[Collection entries]
/---

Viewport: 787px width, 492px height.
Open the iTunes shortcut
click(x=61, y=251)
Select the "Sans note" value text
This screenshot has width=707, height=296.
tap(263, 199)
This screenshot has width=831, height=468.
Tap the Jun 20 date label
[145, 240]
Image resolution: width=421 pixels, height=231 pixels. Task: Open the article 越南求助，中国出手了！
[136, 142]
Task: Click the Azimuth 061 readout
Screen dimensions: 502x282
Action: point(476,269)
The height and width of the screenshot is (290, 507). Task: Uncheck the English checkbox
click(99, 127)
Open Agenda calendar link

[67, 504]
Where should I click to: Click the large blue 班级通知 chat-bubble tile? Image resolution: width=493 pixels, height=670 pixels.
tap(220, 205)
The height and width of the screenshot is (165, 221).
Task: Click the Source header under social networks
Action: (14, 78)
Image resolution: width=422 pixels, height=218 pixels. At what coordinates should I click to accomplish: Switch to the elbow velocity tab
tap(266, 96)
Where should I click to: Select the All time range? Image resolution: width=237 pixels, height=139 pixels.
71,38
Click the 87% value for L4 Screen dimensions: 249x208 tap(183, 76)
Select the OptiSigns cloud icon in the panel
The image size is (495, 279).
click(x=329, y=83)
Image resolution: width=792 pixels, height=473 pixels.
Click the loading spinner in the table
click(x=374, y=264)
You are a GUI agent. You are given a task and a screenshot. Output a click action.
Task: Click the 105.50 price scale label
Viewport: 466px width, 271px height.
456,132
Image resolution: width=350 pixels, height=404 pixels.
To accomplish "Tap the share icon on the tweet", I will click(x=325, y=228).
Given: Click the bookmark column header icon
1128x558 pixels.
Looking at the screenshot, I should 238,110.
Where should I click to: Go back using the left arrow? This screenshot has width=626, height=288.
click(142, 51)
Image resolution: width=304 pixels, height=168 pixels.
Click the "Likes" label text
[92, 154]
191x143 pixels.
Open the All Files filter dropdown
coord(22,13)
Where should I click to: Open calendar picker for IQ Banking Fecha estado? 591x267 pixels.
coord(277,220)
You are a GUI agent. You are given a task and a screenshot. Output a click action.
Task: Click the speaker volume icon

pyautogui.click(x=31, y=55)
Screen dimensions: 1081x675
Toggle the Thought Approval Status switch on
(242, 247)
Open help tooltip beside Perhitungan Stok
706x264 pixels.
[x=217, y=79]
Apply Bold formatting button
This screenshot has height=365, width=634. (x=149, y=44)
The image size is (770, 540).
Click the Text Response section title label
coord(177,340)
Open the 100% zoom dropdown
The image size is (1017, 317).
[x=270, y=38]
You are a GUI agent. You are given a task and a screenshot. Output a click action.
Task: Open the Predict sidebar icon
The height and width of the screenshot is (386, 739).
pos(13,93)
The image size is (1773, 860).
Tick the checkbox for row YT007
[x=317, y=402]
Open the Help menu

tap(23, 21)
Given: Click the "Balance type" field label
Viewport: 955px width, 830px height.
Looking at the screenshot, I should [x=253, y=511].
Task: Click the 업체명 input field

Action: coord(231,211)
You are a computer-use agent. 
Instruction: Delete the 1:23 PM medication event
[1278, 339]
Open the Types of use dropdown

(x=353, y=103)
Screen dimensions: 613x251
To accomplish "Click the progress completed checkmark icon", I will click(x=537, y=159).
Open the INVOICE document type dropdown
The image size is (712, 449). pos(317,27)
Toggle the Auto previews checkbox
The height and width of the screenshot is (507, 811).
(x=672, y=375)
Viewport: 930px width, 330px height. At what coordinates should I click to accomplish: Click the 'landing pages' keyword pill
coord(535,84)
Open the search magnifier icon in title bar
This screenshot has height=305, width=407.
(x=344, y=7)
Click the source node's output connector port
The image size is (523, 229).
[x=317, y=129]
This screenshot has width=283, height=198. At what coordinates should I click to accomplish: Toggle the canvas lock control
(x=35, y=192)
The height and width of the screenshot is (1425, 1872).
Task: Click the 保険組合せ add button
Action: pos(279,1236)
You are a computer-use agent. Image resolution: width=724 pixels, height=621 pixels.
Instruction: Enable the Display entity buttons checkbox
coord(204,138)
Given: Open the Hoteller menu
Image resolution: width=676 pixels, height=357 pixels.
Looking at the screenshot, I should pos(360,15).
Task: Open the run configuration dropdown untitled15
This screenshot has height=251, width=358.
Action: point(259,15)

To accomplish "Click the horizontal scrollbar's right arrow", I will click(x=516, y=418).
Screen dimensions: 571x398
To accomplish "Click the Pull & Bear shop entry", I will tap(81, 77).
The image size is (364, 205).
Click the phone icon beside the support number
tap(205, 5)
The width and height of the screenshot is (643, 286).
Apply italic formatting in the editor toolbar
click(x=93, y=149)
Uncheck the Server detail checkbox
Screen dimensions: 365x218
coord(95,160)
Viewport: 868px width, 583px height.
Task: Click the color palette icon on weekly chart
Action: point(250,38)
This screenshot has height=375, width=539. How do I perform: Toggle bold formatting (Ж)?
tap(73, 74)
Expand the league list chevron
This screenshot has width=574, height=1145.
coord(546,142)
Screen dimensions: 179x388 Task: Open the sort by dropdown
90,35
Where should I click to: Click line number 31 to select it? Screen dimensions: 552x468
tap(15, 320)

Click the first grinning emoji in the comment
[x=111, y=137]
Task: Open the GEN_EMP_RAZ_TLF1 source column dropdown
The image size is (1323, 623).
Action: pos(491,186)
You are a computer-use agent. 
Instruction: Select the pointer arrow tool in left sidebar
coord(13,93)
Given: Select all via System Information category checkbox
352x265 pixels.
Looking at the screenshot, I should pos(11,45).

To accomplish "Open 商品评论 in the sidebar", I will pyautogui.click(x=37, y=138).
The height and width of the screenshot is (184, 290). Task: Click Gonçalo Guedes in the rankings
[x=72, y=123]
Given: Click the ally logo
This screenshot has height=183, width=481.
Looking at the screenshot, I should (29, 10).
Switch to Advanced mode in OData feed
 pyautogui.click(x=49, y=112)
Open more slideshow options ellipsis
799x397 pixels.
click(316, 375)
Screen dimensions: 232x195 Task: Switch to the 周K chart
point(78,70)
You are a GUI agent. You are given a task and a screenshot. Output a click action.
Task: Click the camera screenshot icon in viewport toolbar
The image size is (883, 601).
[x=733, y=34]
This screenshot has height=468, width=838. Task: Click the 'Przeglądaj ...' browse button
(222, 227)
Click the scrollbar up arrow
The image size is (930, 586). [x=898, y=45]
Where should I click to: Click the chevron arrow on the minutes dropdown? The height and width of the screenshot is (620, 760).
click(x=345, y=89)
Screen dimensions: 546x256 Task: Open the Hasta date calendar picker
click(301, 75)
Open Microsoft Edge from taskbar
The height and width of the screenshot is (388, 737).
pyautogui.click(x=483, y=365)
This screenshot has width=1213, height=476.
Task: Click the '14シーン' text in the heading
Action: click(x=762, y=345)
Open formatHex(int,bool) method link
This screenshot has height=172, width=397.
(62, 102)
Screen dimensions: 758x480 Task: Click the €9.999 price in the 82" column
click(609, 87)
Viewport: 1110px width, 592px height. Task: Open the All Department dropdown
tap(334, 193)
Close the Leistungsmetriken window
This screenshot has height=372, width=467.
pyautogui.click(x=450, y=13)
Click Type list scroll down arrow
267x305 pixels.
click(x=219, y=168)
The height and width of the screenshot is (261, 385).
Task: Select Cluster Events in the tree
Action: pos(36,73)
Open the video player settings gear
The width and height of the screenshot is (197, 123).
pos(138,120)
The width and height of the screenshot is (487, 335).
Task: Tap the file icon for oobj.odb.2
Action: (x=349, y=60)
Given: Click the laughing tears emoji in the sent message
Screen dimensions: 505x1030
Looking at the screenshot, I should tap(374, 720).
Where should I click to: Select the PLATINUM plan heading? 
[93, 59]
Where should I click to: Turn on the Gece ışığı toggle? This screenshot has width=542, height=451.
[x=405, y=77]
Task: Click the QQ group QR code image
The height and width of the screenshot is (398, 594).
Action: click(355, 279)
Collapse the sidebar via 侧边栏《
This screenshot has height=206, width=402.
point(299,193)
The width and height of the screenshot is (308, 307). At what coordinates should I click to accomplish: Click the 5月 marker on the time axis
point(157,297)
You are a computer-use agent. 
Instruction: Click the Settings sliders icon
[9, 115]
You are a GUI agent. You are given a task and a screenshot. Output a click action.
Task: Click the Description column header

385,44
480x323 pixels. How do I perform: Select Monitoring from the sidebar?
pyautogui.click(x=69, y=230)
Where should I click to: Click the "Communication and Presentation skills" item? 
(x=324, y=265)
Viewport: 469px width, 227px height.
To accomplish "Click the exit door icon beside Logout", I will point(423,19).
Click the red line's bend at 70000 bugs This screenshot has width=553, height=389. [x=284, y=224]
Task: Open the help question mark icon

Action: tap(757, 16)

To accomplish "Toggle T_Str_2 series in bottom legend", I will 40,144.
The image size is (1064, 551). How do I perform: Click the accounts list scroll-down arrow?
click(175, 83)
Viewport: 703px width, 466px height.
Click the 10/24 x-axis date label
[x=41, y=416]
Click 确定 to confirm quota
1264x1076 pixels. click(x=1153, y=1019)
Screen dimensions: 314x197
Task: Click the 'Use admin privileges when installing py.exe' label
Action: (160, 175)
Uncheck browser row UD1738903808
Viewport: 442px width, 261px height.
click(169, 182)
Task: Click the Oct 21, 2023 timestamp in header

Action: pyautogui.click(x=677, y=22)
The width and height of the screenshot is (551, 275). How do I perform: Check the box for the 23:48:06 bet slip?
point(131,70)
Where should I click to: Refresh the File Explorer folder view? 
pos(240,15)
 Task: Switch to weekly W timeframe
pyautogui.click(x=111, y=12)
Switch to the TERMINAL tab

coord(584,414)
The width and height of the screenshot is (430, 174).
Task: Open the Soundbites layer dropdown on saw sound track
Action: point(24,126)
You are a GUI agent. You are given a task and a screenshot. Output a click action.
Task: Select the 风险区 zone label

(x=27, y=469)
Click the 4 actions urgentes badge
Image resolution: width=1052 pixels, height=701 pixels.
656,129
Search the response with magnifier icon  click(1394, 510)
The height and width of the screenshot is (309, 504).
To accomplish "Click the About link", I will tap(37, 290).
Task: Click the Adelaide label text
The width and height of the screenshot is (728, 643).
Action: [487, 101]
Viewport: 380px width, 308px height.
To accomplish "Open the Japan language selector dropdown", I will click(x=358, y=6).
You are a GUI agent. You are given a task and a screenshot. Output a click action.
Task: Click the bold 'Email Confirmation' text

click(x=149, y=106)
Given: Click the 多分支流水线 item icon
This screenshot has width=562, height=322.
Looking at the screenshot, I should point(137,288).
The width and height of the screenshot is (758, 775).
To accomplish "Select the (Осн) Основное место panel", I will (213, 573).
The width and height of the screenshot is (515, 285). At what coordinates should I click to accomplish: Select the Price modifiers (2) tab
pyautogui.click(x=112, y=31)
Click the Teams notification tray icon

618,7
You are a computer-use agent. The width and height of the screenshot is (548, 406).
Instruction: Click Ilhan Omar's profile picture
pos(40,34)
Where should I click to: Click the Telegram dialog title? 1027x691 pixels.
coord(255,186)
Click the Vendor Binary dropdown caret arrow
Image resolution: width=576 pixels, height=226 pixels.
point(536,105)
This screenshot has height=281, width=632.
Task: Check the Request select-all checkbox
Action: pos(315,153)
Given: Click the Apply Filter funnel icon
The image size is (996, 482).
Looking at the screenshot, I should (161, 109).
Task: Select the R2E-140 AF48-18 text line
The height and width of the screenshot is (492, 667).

\---

Problem to solve
Please copy out each line in the entries that mentions the string "panel".

Solved exercise
Select the OptiSigns cloud icon in the panel
To accomplish "Select the (Осн) Основное место panel", I will (213, 573).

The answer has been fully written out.